**Problem to work on:** Report every line of the records that includes the word "notification".

Saved data entries:
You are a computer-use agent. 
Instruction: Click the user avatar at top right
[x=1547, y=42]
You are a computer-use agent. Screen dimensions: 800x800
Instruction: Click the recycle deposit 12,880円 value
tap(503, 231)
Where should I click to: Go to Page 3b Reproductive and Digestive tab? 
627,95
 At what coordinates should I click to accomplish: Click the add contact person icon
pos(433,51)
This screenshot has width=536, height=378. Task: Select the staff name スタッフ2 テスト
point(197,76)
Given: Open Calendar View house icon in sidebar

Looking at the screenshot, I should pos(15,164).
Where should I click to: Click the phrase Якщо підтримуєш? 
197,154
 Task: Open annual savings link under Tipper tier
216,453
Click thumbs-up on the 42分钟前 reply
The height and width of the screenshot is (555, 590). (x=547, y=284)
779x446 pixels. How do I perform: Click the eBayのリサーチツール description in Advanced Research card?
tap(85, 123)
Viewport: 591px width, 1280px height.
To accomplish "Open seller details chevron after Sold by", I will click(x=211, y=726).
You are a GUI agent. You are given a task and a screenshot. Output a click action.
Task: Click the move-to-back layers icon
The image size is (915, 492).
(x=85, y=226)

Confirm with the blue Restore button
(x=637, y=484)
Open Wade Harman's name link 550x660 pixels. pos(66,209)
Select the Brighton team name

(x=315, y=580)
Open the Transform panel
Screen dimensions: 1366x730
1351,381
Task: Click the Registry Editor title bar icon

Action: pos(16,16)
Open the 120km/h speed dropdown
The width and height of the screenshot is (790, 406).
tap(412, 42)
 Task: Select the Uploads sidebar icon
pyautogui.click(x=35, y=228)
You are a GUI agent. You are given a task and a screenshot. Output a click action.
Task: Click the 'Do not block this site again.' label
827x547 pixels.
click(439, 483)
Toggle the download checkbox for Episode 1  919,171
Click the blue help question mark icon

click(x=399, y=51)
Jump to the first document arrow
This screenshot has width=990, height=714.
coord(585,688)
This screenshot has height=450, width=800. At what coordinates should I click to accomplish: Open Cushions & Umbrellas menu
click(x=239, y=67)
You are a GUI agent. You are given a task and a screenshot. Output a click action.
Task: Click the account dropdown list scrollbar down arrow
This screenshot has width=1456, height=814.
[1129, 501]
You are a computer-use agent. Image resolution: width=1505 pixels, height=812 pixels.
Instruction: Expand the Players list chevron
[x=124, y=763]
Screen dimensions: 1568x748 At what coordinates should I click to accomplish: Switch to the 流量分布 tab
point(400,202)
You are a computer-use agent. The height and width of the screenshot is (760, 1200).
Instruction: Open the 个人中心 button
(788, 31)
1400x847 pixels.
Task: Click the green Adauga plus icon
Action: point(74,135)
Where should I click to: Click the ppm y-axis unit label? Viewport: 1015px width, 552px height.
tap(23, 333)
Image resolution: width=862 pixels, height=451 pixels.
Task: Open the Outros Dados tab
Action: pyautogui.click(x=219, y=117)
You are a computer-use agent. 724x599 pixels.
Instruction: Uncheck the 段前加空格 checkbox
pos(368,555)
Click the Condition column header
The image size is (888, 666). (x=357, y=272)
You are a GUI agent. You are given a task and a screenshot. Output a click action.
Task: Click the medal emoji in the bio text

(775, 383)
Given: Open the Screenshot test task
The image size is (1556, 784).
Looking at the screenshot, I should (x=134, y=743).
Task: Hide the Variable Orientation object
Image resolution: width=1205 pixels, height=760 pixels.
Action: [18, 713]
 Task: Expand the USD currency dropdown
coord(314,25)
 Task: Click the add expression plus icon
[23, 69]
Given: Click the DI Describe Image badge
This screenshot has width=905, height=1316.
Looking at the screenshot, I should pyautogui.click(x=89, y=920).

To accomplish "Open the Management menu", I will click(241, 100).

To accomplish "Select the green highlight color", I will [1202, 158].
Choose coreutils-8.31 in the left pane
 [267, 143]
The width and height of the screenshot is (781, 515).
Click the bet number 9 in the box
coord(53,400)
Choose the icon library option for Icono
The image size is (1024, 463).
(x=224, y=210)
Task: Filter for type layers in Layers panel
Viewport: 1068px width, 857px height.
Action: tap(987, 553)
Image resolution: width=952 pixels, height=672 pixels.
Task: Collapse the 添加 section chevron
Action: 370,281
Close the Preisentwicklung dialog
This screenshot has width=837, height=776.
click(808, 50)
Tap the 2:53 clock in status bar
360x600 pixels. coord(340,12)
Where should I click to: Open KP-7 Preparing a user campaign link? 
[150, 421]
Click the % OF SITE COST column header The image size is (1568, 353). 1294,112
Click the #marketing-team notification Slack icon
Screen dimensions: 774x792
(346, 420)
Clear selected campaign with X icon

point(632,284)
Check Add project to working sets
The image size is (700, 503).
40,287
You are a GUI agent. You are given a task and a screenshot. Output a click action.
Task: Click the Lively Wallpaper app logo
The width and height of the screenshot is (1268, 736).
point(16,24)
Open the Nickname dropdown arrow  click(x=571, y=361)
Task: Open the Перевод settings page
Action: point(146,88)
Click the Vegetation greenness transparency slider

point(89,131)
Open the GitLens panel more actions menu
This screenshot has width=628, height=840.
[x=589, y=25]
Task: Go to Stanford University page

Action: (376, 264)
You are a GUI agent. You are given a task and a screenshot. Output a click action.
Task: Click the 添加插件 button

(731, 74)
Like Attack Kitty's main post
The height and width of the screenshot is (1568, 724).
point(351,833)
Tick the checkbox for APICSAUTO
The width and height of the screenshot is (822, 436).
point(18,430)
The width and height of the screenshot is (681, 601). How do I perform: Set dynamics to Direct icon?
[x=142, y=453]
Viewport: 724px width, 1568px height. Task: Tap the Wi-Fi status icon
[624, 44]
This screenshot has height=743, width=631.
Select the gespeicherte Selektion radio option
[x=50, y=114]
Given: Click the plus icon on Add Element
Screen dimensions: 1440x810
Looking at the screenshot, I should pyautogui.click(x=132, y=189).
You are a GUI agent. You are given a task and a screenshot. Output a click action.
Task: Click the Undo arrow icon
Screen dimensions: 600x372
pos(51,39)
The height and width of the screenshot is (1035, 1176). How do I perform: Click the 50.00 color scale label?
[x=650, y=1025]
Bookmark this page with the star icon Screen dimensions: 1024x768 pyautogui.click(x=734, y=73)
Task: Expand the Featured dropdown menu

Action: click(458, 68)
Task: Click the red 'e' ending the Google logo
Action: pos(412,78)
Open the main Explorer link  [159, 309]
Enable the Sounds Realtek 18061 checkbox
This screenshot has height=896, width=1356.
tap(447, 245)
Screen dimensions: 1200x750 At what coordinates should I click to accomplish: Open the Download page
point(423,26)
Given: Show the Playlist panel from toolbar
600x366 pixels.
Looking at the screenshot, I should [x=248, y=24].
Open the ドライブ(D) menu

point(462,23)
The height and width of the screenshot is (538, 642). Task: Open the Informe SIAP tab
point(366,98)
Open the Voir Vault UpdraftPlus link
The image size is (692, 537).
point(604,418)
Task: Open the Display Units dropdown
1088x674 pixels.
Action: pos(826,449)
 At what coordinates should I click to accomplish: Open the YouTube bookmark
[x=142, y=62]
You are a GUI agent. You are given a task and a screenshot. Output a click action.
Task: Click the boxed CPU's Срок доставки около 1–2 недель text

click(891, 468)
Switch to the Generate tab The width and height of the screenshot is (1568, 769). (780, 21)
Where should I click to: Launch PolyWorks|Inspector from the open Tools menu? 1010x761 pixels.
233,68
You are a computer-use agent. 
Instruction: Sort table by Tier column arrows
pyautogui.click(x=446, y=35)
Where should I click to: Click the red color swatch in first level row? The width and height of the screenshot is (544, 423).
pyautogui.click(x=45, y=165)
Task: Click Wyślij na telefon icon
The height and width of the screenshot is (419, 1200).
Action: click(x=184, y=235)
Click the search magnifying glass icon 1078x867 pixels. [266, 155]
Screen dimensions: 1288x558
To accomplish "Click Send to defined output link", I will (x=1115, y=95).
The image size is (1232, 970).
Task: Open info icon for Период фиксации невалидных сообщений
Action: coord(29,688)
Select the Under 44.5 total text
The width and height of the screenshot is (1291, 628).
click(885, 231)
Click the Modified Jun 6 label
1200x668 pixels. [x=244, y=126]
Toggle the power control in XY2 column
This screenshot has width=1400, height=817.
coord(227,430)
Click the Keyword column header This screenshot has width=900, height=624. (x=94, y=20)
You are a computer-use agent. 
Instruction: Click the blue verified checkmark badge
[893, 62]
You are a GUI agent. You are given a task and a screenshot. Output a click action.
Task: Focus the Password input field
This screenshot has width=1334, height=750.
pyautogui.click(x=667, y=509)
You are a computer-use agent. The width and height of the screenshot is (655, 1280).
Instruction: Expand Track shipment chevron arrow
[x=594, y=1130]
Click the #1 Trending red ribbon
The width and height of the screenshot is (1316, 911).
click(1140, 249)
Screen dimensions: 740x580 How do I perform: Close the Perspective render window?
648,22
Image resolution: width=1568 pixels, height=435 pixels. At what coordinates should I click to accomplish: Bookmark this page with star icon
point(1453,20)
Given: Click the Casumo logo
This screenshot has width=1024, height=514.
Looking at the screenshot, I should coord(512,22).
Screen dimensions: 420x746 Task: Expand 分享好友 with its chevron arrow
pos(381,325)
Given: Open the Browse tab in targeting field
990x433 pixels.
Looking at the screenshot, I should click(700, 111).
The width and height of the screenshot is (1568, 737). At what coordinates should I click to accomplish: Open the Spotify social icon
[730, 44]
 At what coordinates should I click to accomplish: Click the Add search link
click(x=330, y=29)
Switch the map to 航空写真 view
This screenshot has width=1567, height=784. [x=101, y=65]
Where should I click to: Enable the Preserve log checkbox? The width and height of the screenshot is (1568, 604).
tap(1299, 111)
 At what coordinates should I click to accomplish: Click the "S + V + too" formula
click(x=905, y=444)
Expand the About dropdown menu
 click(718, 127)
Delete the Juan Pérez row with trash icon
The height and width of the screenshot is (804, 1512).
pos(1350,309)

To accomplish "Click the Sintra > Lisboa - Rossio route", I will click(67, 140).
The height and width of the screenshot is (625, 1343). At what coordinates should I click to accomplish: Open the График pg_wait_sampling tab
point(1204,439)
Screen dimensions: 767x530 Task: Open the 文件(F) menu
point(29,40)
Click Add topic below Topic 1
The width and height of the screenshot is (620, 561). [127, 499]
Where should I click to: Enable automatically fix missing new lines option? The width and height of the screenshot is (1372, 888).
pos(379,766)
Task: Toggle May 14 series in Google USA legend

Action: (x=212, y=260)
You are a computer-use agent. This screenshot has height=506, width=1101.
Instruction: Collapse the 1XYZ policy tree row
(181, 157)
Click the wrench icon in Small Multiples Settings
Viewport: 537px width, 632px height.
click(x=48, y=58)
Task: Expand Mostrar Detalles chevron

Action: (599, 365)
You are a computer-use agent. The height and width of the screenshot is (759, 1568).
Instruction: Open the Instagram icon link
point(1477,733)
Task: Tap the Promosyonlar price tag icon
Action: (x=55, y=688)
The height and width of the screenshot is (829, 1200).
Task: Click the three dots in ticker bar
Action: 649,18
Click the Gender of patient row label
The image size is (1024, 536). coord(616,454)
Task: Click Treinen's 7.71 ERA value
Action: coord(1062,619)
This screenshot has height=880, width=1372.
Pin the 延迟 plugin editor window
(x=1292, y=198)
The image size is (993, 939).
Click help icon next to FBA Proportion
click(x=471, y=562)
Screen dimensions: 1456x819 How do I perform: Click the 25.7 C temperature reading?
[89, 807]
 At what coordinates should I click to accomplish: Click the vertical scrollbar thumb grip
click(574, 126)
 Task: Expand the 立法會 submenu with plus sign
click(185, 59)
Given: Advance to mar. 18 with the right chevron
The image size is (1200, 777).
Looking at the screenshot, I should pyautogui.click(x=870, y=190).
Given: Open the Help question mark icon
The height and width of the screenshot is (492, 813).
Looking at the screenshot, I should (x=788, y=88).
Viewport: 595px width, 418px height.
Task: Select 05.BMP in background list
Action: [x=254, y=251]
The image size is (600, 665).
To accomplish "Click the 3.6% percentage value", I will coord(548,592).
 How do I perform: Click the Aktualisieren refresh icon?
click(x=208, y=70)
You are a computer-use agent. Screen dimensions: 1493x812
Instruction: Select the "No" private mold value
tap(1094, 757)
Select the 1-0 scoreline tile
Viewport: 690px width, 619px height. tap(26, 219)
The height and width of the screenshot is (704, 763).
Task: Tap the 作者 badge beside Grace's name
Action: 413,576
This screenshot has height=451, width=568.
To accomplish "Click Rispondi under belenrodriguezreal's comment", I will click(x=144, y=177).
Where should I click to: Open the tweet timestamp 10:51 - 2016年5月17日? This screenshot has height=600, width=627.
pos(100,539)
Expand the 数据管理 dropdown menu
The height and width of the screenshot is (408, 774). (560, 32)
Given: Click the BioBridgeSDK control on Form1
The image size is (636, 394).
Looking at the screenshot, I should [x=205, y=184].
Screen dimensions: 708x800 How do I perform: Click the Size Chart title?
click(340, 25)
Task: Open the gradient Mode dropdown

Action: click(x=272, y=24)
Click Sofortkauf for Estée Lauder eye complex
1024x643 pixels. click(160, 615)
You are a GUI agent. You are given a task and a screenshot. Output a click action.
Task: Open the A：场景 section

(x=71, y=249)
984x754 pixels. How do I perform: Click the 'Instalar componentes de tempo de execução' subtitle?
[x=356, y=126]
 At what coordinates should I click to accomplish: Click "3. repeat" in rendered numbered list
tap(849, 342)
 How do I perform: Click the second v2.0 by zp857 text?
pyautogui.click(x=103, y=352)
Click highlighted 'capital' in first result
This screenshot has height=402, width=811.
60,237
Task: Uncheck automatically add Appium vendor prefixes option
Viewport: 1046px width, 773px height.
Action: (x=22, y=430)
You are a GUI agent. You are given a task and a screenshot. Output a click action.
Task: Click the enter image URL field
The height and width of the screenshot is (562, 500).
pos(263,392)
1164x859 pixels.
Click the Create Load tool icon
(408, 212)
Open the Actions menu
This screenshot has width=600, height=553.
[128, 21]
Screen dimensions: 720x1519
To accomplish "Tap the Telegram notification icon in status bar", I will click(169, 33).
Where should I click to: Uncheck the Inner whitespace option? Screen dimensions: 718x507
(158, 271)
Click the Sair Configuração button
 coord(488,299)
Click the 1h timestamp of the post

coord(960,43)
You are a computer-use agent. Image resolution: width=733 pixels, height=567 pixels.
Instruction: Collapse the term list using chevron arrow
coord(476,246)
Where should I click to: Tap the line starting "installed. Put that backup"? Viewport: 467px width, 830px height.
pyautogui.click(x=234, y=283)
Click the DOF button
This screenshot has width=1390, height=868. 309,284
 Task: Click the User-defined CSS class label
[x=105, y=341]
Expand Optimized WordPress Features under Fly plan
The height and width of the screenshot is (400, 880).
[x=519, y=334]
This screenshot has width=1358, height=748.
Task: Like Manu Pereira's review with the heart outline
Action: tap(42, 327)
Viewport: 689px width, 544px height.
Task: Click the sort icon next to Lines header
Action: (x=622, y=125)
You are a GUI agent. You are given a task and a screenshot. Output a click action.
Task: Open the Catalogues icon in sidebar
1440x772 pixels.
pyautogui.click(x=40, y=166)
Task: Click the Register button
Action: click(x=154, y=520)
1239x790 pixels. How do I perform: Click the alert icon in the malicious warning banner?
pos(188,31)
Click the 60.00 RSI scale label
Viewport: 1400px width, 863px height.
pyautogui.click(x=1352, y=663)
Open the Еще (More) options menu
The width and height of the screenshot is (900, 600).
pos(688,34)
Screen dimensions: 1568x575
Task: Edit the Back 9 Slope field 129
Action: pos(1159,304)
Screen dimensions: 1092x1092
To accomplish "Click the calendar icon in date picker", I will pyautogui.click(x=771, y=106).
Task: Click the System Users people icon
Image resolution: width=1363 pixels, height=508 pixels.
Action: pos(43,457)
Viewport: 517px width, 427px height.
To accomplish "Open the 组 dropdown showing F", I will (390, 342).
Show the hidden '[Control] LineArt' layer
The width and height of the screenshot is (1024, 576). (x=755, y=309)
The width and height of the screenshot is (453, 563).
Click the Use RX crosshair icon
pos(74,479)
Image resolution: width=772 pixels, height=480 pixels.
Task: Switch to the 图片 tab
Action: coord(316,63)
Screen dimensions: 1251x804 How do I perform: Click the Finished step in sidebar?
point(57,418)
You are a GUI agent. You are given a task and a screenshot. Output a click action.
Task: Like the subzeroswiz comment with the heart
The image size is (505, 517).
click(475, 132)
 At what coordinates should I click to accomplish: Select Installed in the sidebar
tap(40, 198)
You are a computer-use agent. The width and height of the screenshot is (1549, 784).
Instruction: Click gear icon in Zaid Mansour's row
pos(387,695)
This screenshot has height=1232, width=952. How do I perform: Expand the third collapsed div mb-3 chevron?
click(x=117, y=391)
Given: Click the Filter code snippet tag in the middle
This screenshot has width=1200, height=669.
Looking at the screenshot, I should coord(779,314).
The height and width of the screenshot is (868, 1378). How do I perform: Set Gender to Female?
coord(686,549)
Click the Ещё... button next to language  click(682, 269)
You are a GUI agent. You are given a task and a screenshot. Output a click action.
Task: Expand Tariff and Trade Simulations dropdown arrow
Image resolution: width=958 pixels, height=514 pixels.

**Solved exercise:**
Click the #marketing-team notification Slack icon
To accomplish "Tap the Telegram notification icon in status bar", I will click(169, 33).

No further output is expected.